Kinetics of satellite cell activation [myogenic determination factor 1 (MyoD) expression; panel A], proliferation [bromodeoxyurine (BrdU) uptake; panel B], and differentiation [cyclin D3 (cyclinD3) expression; panel C] in myofiber cultures isolated from the extensor digitorum longus muscle of the adult mouse and maintained in growth medium or in serum-poor medium containing 2% horse serum (HS) supplemented with insulin-transferrin-sodium selenite (ITS; i.e., HS-ITS medium). Significant differences (P < 0.05) between treatment groups within panels A, B, and C are marked with asterisks. A) Single myofiber cultures were analyzed by double immunofluorescence for Pax7 and MyoD (using mouse and rabbit primary antibodies, respectively), and cells were monitored for the number of cells expressing both MyoD and Pax7 [MyoD-positive (MyoD⁺)/Pax7-positive (Pax7⁺)] compared with the total number of satellite cells (i.e., all Pax7⁺ cells). Data for the various time points were evaluated for statistical differences using the nonparametric Friedman test for repeated measures. Results are from 3 independent experiments and depict the average number (±SD) of MyoD⁺/Pax7⁺ cells out of the total number of Pax7⁺ cells; a minimum of 42 myofibers were analyzed per time point.
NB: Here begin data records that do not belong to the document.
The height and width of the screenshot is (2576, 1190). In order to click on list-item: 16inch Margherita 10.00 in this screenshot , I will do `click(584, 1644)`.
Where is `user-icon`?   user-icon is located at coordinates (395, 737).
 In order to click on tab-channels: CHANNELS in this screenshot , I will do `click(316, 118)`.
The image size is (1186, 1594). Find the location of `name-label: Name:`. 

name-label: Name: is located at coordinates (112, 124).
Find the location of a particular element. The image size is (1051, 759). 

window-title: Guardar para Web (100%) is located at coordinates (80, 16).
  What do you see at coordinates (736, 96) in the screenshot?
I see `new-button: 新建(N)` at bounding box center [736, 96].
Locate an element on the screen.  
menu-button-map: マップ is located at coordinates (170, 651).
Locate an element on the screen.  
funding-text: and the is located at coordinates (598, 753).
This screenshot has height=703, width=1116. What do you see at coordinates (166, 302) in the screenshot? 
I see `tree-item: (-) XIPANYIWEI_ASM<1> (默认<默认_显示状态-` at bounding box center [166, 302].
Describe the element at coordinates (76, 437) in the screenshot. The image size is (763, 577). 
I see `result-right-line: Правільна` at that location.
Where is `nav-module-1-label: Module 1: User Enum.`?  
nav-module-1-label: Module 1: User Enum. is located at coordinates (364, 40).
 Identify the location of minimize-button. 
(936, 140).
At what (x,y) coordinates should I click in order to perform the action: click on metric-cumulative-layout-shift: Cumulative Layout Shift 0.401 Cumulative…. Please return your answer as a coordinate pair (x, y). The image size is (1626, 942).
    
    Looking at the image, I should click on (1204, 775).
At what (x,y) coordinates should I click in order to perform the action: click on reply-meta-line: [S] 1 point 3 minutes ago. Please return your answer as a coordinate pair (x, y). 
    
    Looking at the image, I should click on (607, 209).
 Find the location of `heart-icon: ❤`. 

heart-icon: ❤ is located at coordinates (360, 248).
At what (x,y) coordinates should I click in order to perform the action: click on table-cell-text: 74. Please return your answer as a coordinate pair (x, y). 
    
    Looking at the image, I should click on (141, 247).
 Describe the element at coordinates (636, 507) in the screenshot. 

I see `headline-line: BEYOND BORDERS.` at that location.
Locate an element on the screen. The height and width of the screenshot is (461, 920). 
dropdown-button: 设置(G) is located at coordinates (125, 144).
B) Individual myofiber cultures received a 4-h pulse of 2.5 μM BrdU at the time points indicated on the x-axis and were then fixed and processed for immunofluorescent detection of nuclei that incorporated BrdU (BrdU-positive, BrdU⁺), thus representing cells in the S phase of the cell cycle during the exposure to BrdU. Data for the various time points were evaluated for statistical differences by using Student’s t-test. Results are from 4 independent experiments and depict the mean (±SD) for a minimum of 47 myofibers per time point. C) Emergence of differentiating myoblasts [cells positive for both cyclinD3 and MyoD (cyclinD3⁺/MyoD⁺) out of all MyoD⁺ cells] in cultures of isolated myofibers. Myofibers were analyzed by double immunofluorescence for MyoD and cyclinD3 (using mouse and rabbit primary antibodies, respectively). Data for the various time points were evaluated for differences by using Student’s t-test. Results are from 3 independent experiments and depict the mean (±SD) for a minimum of 48 myofibers per time point.

Figure 3

Expression of serum response factor (SRF) by satellite cells in freshly isolated myofibers from extensor digitorum longus (EDL, panels A, A′, and A″) and soleus (SOL, panels B, B′, and B″) muscles harvested from the adult mouse. Myofibers were analyzed by double immu-noflurescence for the paired box transcription factor 7 (Pax7) and SRF by using mouse and rabbit primary antibodies, respectively. Myonuclei and satellite cell nuclei are positive for SRF and 4′,6-diamidino-2-phenylindole (DAPI), whereas satellite cells (arrows) are detected by their specific expression of Pax7. Bar = 15 μm.

Figure 4

Our working model of satellite cell activation, proliferation, differentiation, and self-renewal based on the expression patterns of the paired box transcription factor 7 (Pax7), myogenic determination factor 1 (MyoD), and myogenin (Myog). The present model is derived from our reports on the myogenesis of chicken, rat, and mouse satellite cells (Yablonka-Reuveni et al., 1999b; Kastner et al., 2000; Halevy et al., 2004; Shefer et al., 2006; Day et al., 2007). The proliferating myoblast population is represented by the Pax7-positive (Pax7⁺)/MyoD-positive (MyoD⁺) mononuclear cells. Nuclei that are MyoD⁺/Myog-positive (Myog⁺) (and no longer express Pax7) are found within differentiated mononuclear cells and myotubes, whereas a minor population of Pax7⁺/MyoD⁺/Myog⁺ cells represents a transitional stage within recently differentiated myoblasts; newly formed myotubes occasionally display Pax7⁺/ MyoD⁺/Myog⁺ nuclei as well. Renewed cells [Pax7⁺/MyoD-negative (MyoD⁻)] also express green fluorescence protein (GFP) when satellite cell cultures are established from transgenic mice expressing GFP driven by regulatory elements of the nestin gene (nestin-GFP). Nestin-GFP transgene upregulation in mononuclear cells indicates reentry into the satellite cell niche. FGF = fibroblast growth factor; HGF = hepatocyte growth factor.